• What you will do
Please copy the data below word for word, from the line with "This screenshot has width=915, height=572." through the line with "coord(220,12)", including both of those lines. Leave the pictures out of your copy.

• Source material

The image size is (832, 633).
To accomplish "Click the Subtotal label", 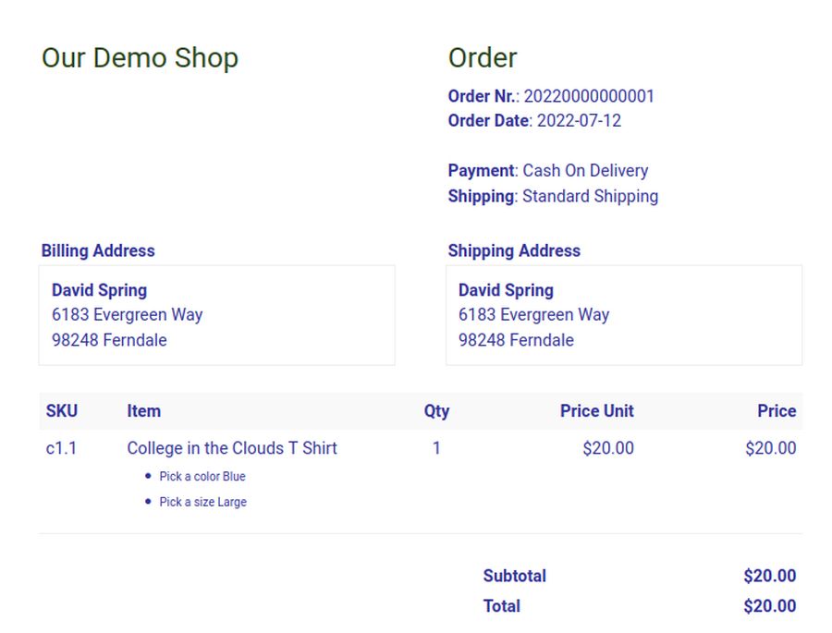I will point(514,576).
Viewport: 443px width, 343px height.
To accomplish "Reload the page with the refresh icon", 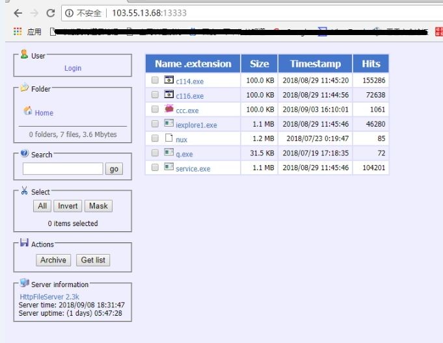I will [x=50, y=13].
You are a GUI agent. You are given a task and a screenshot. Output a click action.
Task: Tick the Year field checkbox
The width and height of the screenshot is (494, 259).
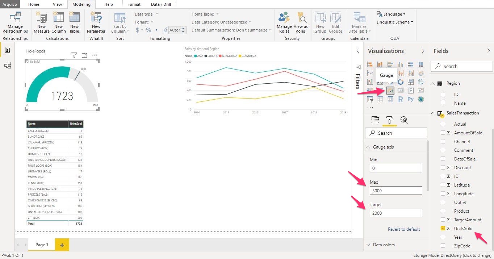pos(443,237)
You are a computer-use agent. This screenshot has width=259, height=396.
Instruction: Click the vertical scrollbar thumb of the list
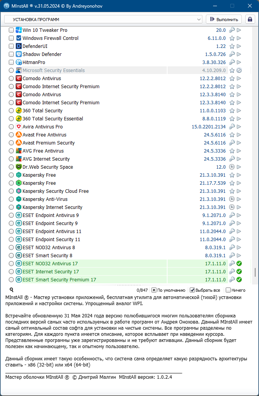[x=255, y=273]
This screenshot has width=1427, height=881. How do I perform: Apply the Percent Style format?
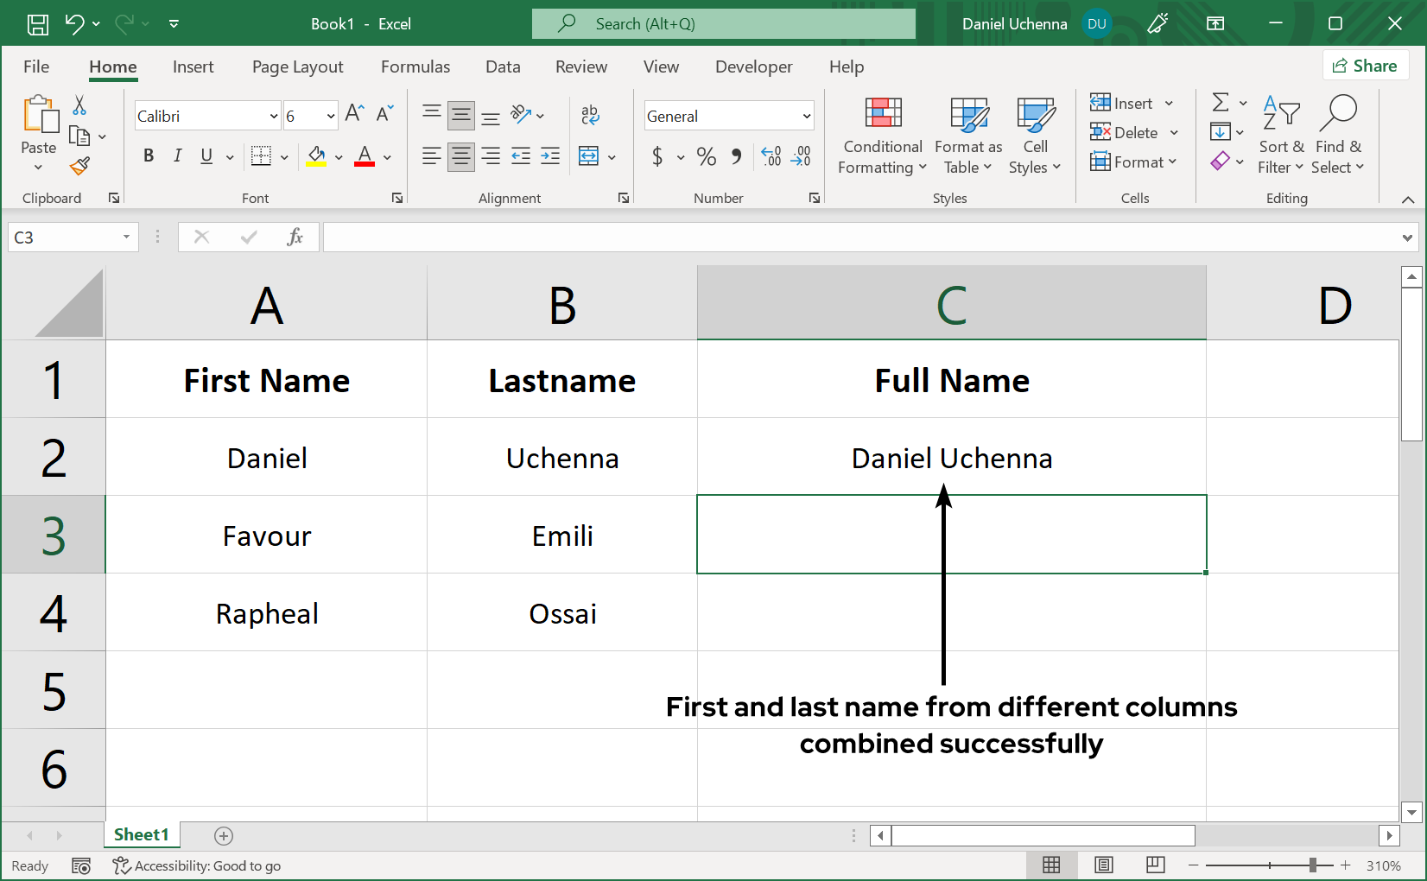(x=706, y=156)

---

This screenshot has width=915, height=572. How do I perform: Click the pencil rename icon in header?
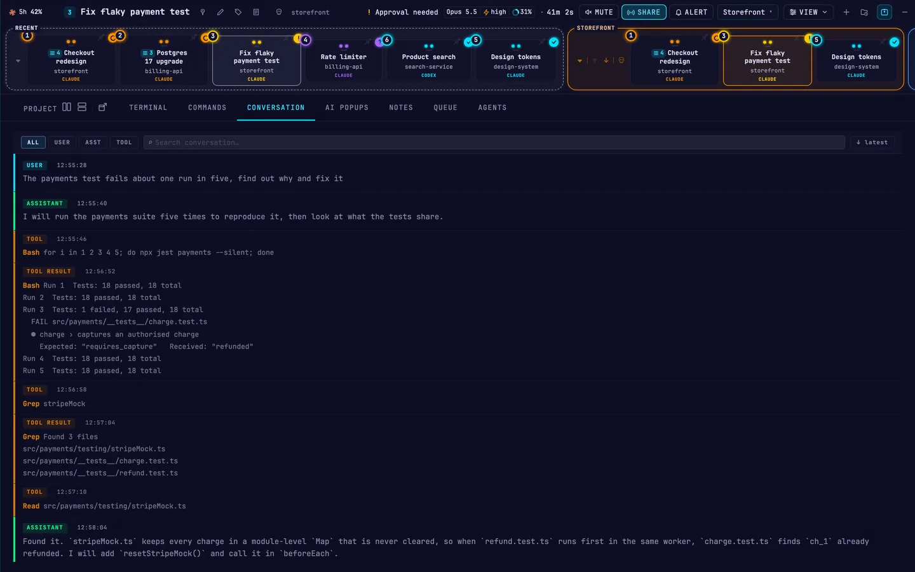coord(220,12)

---

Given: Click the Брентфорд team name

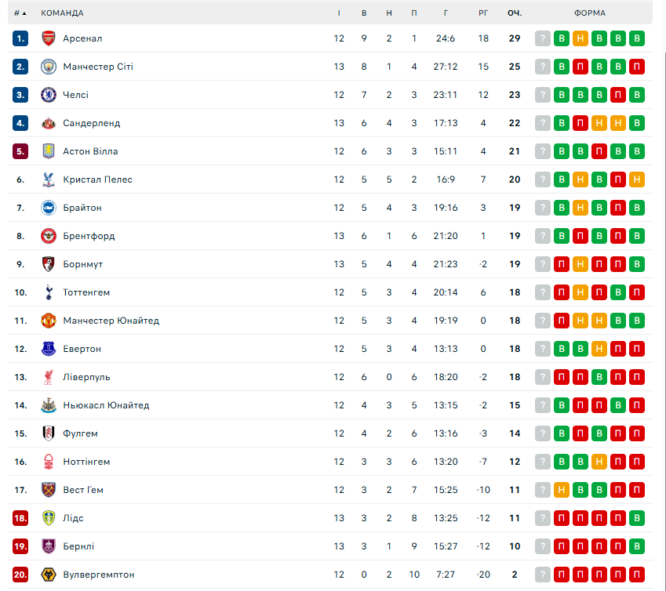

• Answer to the problem
This screenshot has width=915, height=572. How do I perform: Click the pencil rename icon in header?
coord(220,12)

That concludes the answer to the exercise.